Consolidation both reduces the total number of people working in agriculture and ensures that the largest agribusinesses increasingly dominate the sector. As a result, when people like Vilsack implement policies that benefit “the agriculture sector,” they’re really implementing policies that benefit a tiny minority of wealthy Americans.
“[Agriculture policy] has become more and more separated from the realities of the majority of American people, and the issues that are relevant to American people,” Secchi says. “And so I would say it’s become a much bigger problem, because the rent-seeking industry has become much more potent, and much less representative of social values and interests.”
The Bottom Line
There’s no clear solution to the revolving door problem. Sure, lawmakers could pass laws to crack down on it — but lawmakers are among those who benefit from revolving door politics, so why would they? It’s not a surprise that legislative efforts to close the revolving door have all gone absolutely nowhere.

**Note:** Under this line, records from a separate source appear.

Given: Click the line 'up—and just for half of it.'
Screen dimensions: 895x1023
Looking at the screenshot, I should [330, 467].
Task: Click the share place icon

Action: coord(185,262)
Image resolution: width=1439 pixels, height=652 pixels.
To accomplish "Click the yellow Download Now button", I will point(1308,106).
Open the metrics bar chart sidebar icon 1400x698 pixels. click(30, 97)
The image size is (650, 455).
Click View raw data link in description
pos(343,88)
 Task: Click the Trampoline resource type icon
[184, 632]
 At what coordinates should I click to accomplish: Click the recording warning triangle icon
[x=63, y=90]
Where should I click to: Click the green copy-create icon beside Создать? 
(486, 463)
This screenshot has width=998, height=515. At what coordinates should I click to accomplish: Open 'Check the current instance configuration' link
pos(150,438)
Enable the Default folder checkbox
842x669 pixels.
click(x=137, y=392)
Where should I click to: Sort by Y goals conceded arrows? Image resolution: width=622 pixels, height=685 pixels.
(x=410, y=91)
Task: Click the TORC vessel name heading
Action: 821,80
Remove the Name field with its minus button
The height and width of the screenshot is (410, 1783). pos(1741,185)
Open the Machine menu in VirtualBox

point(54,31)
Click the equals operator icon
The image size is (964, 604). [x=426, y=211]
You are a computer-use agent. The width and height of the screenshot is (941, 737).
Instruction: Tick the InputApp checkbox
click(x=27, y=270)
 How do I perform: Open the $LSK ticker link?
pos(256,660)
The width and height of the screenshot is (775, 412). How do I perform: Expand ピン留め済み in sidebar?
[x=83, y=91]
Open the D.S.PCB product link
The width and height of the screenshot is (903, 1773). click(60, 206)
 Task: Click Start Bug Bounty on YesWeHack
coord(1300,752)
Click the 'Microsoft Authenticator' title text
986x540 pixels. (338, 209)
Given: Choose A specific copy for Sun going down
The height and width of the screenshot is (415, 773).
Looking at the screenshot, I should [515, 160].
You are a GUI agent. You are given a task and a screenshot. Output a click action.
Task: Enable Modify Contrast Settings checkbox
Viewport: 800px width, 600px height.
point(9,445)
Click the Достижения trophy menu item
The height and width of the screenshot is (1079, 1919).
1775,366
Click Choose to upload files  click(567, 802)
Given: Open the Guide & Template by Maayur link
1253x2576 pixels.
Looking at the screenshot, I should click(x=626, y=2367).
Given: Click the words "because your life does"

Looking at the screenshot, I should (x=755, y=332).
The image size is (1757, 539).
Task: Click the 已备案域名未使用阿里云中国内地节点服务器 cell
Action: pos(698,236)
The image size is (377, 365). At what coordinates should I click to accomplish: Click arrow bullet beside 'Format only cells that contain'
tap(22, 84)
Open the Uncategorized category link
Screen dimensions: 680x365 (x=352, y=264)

“I think it’s a real problem for this country that there is this bipartisan support for an obviously rent-seeking minority, very wealthy and very well connected, and through things like the revolving door door process, very capable of influencing the public decision making process,” Secchi says. “Big Ag now represents the interests of a very, very, very small minority of people, and causes a lot of problems for the rest of us.”
Seth Millstein wrote this article for Sentient.